#### EXERCISE INPUT ####

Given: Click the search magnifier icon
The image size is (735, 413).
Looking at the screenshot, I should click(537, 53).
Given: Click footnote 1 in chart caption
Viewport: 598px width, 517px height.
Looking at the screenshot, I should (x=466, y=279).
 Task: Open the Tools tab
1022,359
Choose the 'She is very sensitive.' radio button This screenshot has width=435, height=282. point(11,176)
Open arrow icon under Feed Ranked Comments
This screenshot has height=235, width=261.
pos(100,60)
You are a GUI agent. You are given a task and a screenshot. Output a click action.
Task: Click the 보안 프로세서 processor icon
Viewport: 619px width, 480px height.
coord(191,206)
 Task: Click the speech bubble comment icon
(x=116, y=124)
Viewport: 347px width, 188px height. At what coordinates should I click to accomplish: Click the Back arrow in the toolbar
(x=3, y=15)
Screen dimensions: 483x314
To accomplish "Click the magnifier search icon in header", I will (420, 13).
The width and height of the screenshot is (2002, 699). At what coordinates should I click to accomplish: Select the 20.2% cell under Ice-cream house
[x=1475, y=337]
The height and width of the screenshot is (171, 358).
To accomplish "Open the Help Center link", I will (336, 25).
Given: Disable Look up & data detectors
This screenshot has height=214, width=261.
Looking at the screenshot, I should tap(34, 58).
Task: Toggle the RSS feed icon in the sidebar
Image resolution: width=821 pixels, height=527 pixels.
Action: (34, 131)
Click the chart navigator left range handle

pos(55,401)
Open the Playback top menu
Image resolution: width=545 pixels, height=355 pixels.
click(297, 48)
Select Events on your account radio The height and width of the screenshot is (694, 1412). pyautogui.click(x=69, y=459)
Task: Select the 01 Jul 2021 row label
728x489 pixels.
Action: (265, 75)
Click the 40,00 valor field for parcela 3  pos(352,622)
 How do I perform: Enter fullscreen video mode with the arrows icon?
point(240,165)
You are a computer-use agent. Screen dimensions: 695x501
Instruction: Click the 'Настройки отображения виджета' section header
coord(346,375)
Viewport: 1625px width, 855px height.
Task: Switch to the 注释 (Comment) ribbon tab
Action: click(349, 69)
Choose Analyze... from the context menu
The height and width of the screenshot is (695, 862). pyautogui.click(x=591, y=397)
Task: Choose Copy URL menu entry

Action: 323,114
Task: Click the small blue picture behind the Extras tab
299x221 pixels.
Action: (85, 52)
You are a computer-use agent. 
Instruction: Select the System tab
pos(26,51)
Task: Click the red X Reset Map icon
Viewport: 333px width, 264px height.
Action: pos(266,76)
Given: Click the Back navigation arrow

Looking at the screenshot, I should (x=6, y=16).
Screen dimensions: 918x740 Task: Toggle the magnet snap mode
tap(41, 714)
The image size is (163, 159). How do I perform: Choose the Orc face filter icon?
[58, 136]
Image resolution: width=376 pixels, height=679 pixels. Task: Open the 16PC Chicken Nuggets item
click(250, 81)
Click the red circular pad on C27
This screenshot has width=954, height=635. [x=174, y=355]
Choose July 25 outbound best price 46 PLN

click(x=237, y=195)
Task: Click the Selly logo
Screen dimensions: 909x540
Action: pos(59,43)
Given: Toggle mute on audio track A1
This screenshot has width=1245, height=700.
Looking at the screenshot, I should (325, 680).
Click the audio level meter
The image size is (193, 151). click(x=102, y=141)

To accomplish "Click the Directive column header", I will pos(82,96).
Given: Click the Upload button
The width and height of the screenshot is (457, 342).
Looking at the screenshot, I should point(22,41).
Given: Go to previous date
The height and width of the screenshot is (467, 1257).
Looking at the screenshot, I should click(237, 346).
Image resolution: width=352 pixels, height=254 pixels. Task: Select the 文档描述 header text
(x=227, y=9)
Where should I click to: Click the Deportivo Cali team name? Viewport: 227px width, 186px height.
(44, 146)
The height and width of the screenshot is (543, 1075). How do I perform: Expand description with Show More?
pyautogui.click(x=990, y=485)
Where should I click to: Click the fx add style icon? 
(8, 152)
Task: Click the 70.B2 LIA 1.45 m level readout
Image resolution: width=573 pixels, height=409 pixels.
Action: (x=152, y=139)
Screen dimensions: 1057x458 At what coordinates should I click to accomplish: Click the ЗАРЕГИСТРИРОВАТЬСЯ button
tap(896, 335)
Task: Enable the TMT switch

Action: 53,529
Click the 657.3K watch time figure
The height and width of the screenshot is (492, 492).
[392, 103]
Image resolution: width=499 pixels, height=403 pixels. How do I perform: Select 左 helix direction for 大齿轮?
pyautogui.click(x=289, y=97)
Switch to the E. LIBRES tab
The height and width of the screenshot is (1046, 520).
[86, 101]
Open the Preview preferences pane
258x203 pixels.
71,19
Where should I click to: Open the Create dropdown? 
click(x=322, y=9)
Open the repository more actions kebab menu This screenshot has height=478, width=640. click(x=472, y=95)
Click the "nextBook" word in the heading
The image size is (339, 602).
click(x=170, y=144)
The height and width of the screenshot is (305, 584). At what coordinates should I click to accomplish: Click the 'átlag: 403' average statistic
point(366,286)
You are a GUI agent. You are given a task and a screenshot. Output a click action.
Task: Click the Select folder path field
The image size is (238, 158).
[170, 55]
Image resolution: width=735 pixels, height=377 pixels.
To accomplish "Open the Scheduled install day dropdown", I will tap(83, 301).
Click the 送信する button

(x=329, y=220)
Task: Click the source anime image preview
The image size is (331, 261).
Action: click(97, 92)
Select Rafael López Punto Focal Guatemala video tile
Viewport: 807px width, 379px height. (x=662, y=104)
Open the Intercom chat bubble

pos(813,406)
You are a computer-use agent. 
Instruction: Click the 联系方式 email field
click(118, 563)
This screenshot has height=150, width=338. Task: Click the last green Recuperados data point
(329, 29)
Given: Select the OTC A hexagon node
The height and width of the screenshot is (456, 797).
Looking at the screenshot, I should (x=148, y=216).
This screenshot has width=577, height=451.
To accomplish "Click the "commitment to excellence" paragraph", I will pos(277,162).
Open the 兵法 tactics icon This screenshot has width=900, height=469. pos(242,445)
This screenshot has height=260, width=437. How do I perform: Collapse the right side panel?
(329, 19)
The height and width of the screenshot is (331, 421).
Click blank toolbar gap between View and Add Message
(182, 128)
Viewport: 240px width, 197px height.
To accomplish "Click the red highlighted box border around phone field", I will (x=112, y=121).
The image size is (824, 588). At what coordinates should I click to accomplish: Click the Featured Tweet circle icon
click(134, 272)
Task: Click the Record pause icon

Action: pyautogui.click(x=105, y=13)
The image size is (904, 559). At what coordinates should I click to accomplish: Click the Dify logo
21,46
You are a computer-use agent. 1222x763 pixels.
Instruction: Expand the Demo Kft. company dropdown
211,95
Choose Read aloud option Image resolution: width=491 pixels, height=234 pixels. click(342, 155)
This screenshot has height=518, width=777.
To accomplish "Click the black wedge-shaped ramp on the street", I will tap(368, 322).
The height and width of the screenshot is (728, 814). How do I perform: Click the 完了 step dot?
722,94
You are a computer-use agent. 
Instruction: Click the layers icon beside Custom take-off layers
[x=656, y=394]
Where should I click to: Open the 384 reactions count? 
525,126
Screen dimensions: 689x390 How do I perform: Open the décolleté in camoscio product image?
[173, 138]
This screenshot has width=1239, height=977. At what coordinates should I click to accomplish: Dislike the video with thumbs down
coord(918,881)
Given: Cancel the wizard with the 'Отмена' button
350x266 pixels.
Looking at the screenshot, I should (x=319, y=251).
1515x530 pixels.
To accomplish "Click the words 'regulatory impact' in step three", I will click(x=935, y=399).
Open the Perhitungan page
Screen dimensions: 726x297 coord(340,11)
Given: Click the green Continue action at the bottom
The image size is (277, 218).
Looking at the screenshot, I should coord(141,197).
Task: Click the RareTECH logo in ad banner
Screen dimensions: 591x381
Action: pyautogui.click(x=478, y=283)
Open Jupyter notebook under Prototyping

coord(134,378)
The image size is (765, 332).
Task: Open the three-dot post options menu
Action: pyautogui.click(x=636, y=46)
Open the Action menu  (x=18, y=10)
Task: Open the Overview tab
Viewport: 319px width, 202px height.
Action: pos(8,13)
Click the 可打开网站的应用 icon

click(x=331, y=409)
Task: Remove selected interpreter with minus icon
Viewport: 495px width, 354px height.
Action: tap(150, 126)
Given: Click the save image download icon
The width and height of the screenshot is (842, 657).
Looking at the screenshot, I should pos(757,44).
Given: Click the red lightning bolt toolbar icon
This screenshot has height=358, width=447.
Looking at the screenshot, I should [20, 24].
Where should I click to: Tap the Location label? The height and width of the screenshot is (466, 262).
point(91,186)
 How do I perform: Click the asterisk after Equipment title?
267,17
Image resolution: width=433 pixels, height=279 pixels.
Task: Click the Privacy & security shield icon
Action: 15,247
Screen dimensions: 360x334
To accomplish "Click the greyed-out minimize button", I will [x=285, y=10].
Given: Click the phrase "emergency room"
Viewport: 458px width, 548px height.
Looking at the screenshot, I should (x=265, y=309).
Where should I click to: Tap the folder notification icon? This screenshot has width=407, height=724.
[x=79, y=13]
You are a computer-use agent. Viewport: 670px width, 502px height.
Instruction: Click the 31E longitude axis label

####

YOUR OBJECTIVE = Retype only the stretch of lines above starting at the one with "Given: Cancel the" and stopping at the one with "Task: Click the RareTECH logo in ad banner", exactly as written, with both kept.

TASK SOLUTION =
Given: Cancel the wizard with the 'Отмена' button
350x266 pixels.
Looking at the screenshot, I should (x=319, y=251).
1515x530 pixels.
To accomplish "Click the words 'regulatory impact' in step three", I will click(x=935, y=399).
Open the Perhitungan page
Screen dimensions: 726x297 coord(340,11)
Given: Click the green Continue action at the bottom
The image size is (277, 218).
Looking at the screenshot, I should coord(141,197).
Task: Click the RareTECH logo in ad banner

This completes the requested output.